Document section:
Psoriasis is now recognized as a collective of maladaptive inflammatory responses occurring in the skin and other organs that signal significant disruption of the innate and adaptive immune systems.3 The keratinocytes throughout the dermal layers proliferate unchecked, and then interact other cells via multiple pathways. Although many of these remain unknown, the TNF-alpha-IL-23-Th17 pathway has been identified in plaque psoriasis, opening the door to therapies designed to act via this pathway.3 Likewise, T-cell suppression therapies (such a cyclosporin) have demonstrated a key function to T cells in the initiation of psoriasis. 3 B-cell mechanisms have also been implicated in supporting continued T-cell dysfunction, and therapies that act to reduce B-cell production (such as anti-CD20 monoclonal antibodies) have shown promising effects in early trials.3
Once the inflammatory process has been triggered, activation of the adaptive immune response becomes a primary mechanism driving continued proliferation of TH17 cytokines that makes psoriasis a sustained and chronic condition.3 This mechanism is also undergoing investigation.

Dataset records:
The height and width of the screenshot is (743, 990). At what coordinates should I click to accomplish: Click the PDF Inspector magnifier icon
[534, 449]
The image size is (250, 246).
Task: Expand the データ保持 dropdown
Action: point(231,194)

Problems and tasks:
1. Answer these questions using the psoriasis passage.
(a) Which pathway has been identified in plaque psoriasis?
(b) Which therapies that reduce B-cell production are given as an example of treatments with promising effects in early trials?
(c) Once the inflammatory process has been triggered, activation of what becomes a primary mechanism driving continued proliferation of TH17 cytokines?
2. For each statement, say whether the psoriasis passage supports it (yes or no), and quote the words of the passage that decide it.
(a) All of the pathways through which keratinocytes interact with other cells are known.
(b) Therapies that act to reduce B-cell production have shown promising effects in early trials.
(c) Psoriasis is described as an inflammatory response confined to the skin.
3. List every category of therapy that the psoriasis passage mentions.

Solutions below:
1.
(a) The TNF-alpha-IL-23-Th17 pathway.
(b) Anti-CD20 monoclonal antibodies.
(c) The adaptive immune response.

2.
(a) No: "Although many of these remain unknown"
(b) Yes: "have shown promising effects in early trials"
(c) No: "occurring in the skin and other organs"

3.
- Therapies designed to act via the TNF-alpha-IL-23-Th17 pathway
- T-cell suppression therapies, with cyclosporin given as an example
- Therapies that act to reduce B-cell production, with anti-CD20 monoclonal antibodies given as an example